When I started reading it; it was much the same as the samples; with a sort of smooth story telling style that sucked me into the world of Mercedes Thompson. It didn't take long to find that she was owner of a specialty repair shop for imports and had a helper, Gabriel, who seemed quite normal and a few other helpers that seemed a bit more than what they appear. She also has access to Zee, the former repair shop owner, who stops by now and then to help bring wrecks back from the brink of death; sometimes he does this by way of his Fae Magic. Mercy has a bit of magic of her own; or at least she has a cane that follows her around and appears and disappears at the most opportune of moments. She has other magic friends and one of those has lent her an old book of Fae written by a Fae and this is what starts the story as she gets a call from a relative of the book owner, who gives her a strange message from Phineas Brewster about the book.
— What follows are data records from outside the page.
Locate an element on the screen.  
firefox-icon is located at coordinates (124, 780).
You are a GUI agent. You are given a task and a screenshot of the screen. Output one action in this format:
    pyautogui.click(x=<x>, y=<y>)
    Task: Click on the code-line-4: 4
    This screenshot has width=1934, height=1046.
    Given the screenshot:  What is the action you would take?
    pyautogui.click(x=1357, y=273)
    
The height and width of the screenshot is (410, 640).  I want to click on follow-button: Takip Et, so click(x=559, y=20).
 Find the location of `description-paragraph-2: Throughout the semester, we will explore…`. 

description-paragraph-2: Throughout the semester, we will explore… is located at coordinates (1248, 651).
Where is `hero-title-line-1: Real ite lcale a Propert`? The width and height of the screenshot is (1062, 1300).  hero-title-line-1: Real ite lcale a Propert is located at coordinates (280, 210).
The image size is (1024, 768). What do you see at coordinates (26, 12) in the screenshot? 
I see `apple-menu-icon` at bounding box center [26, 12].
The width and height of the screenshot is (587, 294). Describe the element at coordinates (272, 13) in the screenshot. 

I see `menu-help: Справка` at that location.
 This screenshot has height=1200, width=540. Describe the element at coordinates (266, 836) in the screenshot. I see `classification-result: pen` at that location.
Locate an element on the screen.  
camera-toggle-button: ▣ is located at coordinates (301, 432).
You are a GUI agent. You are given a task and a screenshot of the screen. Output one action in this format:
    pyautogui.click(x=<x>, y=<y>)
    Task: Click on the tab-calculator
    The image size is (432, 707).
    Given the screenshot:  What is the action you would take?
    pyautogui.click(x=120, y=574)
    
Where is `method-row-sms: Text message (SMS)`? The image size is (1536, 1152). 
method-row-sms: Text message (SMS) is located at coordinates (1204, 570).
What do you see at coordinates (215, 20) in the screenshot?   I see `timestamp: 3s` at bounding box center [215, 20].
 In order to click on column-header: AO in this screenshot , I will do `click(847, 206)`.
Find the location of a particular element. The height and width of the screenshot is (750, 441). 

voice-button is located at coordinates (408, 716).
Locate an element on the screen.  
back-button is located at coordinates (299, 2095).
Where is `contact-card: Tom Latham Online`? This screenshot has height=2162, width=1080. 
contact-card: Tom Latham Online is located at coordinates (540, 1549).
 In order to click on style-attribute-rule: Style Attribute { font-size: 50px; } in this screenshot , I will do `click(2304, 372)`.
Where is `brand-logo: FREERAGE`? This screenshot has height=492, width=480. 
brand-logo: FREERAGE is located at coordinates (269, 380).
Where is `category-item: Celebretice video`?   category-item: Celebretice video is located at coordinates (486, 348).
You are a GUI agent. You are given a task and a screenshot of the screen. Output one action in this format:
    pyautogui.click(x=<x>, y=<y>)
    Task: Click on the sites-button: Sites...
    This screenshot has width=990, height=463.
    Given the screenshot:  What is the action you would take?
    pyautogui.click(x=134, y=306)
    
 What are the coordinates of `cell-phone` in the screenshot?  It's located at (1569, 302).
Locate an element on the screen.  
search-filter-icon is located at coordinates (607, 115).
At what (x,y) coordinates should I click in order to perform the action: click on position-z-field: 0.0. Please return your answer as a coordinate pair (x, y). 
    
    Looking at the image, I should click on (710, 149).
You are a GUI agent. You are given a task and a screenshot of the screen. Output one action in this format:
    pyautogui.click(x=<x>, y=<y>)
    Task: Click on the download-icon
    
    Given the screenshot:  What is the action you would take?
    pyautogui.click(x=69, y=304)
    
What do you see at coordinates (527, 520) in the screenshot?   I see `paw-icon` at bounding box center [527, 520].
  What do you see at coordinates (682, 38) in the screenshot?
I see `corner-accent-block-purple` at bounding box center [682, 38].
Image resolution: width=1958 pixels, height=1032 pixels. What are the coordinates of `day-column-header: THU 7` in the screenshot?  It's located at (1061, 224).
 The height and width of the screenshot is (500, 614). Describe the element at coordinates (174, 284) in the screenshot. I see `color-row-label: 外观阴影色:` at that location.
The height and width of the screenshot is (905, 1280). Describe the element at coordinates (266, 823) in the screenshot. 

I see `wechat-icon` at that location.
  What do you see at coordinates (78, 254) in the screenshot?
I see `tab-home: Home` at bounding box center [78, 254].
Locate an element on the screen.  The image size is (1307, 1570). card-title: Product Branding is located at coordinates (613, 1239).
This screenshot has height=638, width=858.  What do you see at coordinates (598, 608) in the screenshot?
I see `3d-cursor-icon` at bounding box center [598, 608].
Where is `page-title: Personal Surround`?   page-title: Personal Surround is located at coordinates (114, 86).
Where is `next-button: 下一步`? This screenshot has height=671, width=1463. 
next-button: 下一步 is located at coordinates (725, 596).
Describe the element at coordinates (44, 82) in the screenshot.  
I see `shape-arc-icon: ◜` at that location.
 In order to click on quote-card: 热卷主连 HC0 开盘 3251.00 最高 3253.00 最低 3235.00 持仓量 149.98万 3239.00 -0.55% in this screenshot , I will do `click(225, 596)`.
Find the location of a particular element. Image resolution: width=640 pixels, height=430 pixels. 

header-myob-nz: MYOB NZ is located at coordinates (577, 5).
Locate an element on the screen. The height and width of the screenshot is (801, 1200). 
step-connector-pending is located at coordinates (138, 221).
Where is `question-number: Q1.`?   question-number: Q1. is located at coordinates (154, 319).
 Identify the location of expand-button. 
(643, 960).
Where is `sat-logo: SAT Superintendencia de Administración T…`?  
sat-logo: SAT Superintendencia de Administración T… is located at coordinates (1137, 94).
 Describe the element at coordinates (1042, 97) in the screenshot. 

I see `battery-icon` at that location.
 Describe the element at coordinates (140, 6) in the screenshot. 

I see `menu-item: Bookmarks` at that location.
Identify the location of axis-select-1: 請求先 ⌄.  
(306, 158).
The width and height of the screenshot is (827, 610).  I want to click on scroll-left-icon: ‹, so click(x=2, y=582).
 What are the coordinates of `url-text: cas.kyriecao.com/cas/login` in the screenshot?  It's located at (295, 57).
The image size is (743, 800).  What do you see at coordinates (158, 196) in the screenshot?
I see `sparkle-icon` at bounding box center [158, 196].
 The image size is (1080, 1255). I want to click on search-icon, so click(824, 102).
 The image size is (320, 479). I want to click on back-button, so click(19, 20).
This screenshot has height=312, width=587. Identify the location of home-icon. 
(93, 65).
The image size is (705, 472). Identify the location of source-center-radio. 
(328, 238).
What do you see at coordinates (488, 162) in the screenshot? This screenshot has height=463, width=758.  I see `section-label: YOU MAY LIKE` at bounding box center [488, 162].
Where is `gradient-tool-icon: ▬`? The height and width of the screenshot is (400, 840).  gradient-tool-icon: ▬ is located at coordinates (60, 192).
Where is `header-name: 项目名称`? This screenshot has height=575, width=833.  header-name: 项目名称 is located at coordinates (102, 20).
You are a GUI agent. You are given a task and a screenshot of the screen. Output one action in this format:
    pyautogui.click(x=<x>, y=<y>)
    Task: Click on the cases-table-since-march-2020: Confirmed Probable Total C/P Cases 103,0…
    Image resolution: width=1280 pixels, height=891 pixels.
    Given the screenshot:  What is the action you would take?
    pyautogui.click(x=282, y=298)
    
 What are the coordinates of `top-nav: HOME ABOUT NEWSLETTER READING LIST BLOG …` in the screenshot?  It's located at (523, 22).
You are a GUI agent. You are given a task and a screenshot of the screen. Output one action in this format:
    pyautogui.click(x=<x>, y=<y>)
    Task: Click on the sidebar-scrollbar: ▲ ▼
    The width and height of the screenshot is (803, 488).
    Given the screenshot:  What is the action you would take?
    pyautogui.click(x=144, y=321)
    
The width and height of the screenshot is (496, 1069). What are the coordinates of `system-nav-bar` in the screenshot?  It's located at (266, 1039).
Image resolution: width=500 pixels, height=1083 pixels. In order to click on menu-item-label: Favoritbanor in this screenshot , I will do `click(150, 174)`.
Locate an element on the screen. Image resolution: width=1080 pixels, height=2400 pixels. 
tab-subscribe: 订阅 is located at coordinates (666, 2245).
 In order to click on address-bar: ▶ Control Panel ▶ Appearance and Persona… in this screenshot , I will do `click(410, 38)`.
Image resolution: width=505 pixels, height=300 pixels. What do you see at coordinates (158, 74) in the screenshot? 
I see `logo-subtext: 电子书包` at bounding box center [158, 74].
When she attempts to return the book she finds that Phin might be missing and that begins a small mystery.
A more important aspect of this story is that Mercy is a coyote shape-shifter and her boyfriend Adam is a Werewolf and that relationship makes her a part of the pack: because Adam is the Alpha. There are pack members who are not happy with this and it creates a tension and subplot in the story that eventually converges with the main plot. Mercy lives in a motor home with a Werewolf roommate who has no pack and seems to be a long acquaintance; and though there are none apparent in this novel she has a few vampire connections, which show up as part of the contention between her and the Pack. Samuel the Werewolf roommate has his own subplot that also will converge with the main plot.
When someone mistakes Samuel's wolf for Adam’s and tries to collect an inexplicable bounty, someone has deadly intent, and Mercy eventually comes to the conclusion that the real target was her; and then begins the search for the reason that someone is trying to kill her.
To say that this has everything that a fan of Urban Fantasy could want would be a bit high handed of me since it's not my usual genre. But it has plenty enough for me with some tight writing and interesting plotting. The action and pace were good, though not the usual high octane stuff I see in today’s fiction; it was balanced well and kept the tension at the right amount in the right moment so it passes my test; but I'm not a great fan of the usual blood and gut carnage that seems to follow some of this genre.
Great urban fantasy in my limited opinion and well told story that might keep a few SFF fans happy.